Маркиза очень порадовало местоимение «наш», это значит, что Лола в душе согласна сменить гнев на милость.
– Лола, поверь, ни минуты я не забывал о деле! – вдохновенно соврал Леня. – Сейчас мы поедим, и я все тебе расскажу. Кстати, как ты думаешь, с курицей ничего нельзя сделать?
Дверь кухни открылась, и появился невесть как просочившийся туда кот Аскольд.
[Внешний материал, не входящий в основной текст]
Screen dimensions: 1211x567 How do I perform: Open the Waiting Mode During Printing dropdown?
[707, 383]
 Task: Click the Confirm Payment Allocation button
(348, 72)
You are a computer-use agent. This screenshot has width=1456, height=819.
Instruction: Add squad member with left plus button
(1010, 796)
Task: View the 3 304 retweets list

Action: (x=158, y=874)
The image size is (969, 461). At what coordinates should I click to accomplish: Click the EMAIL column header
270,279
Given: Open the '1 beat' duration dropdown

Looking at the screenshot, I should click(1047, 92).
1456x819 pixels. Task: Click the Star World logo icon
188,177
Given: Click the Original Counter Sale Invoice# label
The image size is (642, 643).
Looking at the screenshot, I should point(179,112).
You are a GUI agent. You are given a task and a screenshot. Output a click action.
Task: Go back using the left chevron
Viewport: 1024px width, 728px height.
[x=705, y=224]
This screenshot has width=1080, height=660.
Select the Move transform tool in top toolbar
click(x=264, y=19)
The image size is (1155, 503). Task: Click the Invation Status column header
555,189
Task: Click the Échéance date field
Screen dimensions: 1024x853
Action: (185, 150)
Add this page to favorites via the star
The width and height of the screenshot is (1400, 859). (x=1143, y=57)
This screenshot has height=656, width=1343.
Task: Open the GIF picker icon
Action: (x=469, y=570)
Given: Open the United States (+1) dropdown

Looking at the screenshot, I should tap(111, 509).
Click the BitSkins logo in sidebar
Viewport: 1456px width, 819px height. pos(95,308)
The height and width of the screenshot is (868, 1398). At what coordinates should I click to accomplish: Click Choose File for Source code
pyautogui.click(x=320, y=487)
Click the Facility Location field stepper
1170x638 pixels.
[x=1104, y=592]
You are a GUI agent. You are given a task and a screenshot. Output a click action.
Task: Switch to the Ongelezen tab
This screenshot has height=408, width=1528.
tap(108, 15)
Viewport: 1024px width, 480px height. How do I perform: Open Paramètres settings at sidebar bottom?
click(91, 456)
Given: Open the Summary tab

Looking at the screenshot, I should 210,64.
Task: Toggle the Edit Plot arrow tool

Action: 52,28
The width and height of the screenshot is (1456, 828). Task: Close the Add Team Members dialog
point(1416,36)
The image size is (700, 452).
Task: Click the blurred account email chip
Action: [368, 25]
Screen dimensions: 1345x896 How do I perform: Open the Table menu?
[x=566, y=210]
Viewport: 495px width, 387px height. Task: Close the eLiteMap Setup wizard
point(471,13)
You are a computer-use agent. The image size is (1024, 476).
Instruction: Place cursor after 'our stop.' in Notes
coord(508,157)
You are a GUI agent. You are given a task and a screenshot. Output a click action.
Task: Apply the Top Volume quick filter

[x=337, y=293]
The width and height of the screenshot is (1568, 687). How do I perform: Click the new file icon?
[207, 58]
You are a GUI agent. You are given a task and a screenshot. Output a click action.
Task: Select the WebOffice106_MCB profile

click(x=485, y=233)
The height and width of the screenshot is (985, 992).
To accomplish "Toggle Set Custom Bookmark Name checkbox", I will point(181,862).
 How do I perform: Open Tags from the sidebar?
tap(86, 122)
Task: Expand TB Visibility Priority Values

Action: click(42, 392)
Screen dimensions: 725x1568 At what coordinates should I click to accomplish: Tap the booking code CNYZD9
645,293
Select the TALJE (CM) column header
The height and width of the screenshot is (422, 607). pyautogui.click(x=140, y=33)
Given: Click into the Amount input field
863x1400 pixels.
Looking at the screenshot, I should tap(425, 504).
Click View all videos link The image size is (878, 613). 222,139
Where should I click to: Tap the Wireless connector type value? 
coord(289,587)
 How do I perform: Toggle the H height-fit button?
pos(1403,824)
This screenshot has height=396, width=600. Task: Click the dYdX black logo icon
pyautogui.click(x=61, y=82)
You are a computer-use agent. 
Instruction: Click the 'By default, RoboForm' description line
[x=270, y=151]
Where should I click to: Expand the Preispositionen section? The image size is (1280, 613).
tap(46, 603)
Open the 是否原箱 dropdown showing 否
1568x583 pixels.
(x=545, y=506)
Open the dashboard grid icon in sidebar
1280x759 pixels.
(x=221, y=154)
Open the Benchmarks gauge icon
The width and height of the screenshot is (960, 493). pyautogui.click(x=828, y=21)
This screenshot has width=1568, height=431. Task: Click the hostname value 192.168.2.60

Он выглядел весьма удовлетворенным и усиленно облизывался.
«С курицей? – говорил его взгляд. – Где вы, интересно, на кухне видели курицу?»
Лола с Маркизом, бросившись на кухню, застали там только Пу И, который догрызал остатки курицы.
– Пер-риньке ор-решков! – раздалось с холодильника.
– Зажарить Пер-риньку вместо курицы! – рявкнул голодный Маркиз.
– Попугай не при чем! – пылко заступилась Лола. – Он не ест себе подобных! Это все мерзкие звери, они совершенно отбились от рук!
Кот потерся о Лолины ноги и громко мяукнул.
– Он говорит, что ты переложила базилика, – сообщил Маркиз, который понимал своего питомца с полумява.
– Господи, какие же вы все, мужчины, одинаковые и противные! – расстроилась Лола.
– Ну-ну, дорогая, возьми себя в руки! Конечно, я понимаю, зима, плохая погода, да и дело у нас какое-то сейчас непонятное…
– Ты называешь это делом? – вскипела успокоившаяся было Лола. – Я провожу время на кухне и в беседах со старухой, от пирожных скоро ни в одну дверь не влезу, а он называет это делом!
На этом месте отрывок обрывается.